EXERCISE INSTRUCTIONS
Below are some records. Return exactly the lines from the one with "Darkest Dungeon II (2023) PC (94, 1348)" to the one with "Coffee (12, 128)", and nothing else.

* * *

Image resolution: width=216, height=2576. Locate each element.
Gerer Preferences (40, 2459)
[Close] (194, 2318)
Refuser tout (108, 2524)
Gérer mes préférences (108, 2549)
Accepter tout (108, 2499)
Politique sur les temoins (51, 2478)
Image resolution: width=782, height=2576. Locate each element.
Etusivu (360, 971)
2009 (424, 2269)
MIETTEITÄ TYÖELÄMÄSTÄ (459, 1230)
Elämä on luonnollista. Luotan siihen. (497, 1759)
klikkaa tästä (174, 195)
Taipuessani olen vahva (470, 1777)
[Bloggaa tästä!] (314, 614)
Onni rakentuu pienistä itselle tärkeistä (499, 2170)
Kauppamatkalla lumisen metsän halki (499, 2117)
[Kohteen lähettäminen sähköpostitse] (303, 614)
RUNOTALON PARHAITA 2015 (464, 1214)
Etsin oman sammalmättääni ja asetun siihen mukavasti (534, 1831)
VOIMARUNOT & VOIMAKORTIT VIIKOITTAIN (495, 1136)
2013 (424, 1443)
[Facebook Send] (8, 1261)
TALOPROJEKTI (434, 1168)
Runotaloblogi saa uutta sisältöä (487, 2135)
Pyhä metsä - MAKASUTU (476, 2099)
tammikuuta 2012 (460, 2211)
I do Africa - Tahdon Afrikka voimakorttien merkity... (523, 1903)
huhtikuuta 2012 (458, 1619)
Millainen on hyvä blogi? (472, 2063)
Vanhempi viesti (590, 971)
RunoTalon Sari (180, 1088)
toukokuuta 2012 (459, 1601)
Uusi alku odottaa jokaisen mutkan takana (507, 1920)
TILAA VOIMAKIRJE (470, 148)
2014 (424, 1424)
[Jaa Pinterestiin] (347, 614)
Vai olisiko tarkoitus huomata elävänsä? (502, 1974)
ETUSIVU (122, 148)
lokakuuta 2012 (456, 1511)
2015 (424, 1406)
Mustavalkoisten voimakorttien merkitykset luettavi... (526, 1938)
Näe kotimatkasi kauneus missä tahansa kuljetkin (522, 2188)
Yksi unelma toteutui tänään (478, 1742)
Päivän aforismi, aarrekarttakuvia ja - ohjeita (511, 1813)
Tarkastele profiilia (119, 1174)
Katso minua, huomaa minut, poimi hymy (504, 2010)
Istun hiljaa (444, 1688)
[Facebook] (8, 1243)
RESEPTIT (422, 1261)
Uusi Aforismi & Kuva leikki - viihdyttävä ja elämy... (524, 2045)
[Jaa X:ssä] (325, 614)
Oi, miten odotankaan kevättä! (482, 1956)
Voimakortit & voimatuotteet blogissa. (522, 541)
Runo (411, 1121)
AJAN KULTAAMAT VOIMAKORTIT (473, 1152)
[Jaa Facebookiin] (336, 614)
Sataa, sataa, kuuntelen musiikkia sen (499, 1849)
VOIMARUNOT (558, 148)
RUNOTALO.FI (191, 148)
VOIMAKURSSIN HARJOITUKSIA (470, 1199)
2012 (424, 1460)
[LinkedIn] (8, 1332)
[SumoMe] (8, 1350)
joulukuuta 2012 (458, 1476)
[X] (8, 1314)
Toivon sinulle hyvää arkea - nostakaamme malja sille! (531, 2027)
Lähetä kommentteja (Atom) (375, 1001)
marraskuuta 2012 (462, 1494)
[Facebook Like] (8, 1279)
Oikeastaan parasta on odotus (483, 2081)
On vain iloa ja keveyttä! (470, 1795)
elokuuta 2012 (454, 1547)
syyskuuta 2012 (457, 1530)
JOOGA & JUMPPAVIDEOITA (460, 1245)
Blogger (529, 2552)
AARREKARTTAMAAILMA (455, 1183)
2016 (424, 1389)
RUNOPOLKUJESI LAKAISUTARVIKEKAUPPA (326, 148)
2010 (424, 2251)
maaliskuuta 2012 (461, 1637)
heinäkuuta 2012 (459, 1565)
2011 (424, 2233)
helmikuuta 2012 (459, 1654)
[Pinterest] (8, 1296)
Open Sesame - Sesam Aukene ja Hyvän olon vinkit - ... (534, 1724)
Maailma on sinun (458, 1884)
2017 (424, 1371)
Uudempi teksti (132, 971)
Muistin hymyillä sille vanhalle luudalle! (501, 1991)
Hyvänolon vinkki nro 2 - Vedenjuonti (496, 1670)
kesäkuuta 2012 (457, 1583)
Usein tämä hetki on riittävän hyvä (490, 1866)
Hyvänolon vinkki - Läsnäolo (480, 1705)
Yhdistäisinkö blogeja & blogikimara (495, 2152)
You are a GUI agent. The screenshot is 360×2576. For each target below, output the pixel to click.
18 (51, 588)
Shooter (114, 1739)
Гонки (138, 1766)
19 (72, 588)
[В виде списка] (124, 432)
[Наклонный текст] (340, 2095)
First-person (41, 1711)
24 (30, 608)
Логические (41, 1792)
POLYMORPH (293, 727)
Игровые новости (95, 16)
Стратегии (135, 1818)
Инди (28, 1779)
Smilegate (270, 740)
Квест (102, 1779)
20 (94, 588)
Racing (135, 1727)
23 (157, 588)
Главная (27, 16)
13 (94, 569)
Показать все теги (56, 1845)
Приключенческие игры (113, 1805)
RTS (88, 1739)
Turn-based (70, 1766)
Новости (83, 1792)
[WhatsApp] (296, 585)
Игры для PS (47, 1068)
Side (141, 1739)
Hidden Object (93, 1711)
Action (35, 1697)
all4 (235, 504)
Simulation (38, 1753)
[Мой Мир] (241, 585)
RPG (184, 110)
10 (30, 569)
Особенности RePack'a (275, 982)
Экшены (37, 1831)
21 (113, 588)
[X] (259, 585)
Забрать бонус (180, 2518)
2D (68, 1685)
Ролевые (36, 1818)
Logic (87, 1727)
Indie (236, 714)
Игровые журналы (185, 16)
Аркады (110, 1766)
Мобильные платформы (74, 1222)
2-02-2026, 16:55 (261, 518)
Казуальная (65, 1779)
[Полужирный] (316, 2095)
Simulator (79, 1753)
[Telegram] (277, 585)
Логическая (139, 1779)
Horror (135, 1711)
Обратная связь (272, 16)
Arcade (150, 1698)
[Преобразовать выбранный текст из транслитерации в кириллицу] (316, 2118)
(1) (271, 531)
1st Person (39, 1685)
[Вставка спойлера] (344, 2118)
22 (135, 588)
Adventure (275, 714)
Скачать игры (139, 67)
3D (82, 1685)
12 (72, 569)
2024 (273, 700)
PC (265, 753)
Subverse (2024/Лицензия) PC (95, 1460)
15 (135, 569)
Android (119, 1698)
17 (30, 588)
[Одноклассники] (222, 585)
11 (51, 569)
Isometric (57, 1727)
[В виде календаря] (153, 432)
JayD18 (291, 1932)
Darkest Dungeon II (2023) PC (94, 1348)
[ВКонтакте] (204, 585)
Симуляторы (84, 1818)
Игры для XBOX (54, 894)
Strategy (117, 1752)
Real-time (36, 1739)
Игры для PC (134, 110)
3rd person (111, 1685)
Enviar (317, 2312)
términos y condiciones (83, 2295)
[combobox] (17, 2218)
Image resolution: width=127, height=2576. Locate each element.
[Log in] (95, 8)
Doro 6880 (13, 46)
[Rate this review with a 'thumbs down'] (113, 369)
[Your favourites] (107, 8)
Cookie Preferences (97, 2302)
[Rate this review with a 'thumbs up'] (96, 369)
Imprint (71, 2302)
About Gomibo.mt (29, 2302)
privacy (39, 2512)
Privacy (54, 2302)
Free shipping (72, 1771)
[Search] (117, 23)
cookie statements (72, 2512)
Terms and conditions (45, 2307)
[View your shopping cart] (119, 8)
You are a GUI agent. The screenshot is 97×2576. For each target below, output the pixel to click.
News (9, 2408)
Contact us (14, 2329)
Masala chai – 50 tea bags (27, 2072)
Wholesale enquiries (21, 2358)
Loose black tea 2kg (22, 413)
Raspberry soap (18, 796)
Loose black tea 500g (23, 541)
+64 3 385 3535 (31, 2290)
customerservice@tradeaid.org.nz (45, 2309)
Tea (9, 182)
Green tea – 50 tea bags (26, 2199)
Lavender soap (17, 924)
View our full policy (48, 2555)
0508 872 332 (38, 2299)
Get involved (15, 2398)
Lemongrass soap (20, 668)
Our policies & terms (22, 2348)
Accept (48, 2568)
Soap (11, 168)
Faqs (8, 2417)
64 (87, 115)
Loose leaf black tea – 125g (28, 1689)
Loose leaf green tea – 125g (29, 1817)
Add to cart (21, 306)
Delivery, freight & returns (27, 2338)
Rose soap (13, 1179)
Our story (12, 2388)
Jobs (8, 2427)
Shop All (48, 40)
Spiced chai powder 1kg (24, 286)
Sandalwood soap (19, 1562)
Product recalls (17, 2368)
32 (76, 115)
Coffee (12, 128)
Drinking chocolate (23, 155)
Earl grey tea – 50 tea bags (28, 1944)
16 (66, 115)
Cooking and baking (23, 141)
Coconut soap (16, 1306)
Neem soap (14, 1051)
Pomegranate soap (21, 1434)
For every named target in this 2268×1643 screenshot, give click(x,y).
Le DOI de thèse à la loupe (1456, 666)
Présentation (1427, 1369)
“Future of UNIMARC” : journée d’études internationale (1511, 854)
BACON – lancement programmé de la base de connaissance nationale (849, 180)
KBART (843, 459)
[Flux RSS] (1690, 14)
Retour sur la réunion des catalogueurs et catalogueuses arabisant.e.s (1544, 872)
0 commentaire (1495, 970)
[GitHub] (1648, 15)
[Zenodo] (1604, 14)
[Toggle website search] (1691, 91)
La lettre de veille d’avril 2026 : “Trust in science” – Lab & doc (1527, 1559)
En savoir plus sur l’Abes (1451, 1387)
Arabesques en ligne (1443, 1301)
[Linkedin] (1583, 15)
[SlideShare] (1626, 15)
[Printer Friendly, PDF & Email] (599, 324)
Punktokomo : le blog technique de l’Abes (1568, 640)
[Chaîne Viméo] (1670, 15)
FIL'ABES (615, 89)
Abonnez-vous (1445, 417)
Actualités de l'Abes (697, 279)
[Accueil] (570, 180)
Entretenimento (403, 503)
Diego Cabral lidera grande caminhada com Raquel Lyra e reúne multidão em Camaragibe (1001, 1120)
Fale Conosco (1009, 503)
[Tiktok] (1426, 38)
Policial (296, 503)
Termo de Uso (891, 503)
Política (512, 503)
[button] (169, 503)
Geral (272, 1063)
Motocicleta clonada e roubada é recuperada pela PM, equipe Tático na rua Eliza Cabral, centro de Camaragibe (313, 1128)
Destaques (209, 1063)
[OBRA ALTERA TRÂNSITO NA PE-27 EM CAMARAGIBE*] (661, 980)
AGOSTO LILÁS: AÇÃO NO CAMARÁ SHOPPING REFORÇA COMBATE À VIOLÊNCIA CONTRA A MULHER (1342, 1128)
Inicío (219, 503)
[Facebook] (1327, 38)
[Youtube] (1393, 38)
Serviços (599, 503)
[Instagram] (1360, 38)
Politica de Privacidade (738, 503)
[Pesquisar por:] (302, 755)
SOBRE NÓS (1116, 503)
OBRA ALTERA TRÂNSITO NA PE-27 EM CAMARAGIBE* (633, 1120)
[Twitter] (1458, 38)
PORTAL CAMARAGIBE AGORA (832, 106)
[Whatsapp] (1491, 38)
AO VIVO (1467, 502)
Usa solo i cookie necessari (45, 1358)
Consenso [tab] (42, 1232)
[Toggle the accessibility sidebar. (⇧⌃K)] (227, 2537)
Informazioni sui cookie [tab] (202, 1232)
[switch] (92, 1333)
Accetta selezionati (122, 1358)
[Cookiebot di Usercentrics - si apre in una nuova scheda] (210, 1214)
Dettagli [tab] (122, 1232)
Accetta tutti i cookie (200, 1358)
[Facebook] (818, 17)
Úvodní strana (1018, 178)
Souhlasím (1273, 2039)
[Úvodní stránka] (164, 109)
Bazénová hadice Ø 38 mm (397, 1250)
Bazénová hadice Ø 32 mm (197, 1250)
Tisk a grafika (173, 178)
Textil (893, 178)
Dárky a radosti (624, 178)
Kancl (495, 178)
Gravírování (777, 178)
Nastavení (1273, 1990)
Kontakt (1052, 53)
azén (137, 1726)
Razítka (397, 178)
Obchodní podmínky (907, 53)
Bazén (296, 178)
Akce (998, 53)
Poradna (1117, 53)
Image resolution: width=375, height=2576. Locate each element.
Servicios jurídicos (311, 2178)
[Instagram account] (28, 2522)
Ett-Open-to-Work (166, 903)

* * *

EXERCISE OUTPUT
Darkest Dungeon II (2023) PC (94, 1348)
[ВКонтакте] (204, 585)
Симуляторы (84, 1818)
Игры для XBOX (54, 894)
Strategy (117, 1752)
Real-time (36, 1739)
Игры для PC (134, 110)
3rd person (111, 1685)
Enviar (317, 2312)
términos y condiciones (83, 2295)
[combobox] (17, 2218)
Image resolution: width=127, height=2576. Locate each element.
[Log in] (95, 8)
Doro 6880 (13, 46)
[Rate this review with a 'thumbs down'] (113, 369)
[Your favourites] (107, 8)
Cookie Preferences (97, 2302)
[Rate this review with a 'thumbs up'] (96, 369)
Imprint (71, 2302)
About Gomibo.mt (29, 2302)
privacy (39, 2512)
Privacy (54, 2302)
Free shipping (72, 1771)
[Search] (117, 23)
cookie statements (72, 2512)
Terms and conditions (45, 2307)
[View your shopping cart] (119, 8)
You are a GUI agent. The screenshot is 97×2576. For each target below, output the pixel to click.
News (9, 2408)
Contact us (14, 2329)
Masala chai – 50 tea bags (27, 2072)
Wholesale enquiries (21, 2358)
Loose black tea 2kg (22, 413)
Raspberry soap (18, 796)
Loose black tea 500g (23, 541)
+64 3 385 3535 (31, 2290)
customerservice@tradeaid.org.nz (45, 2309)
Tea (9, 182)
Green tea – 50 tea bags (26, 2199)
Lavender soap (17, 924)
View our full policy (48, 2555)
0508 872 332 (38, 2299)
Get involved (15, 2398)
Lemongrass soap (20, 668)
Our policies & terms (22, 2348)
Accept (48, 2568)
Soap (11, 168)
Faqs (8, 2417)
64 (87, 115)
Loose leaf black tea – 125g (28, 1689)
Loose leaf green tea – 125g (29, 1817)
Add to cart (21, 306)
Delivery, freight & returns (27, 2338)
Rose soap (13, 1179)
Our story (12, 2388)
Jobs (8, 2427)
Shop All (48, 40)
Spiced chai powder 1kg (24, 286)
Sandalwood soap (19, 1562)
Product recalls (17, 2368)
32 (76, 115)
Coffee (12, 128)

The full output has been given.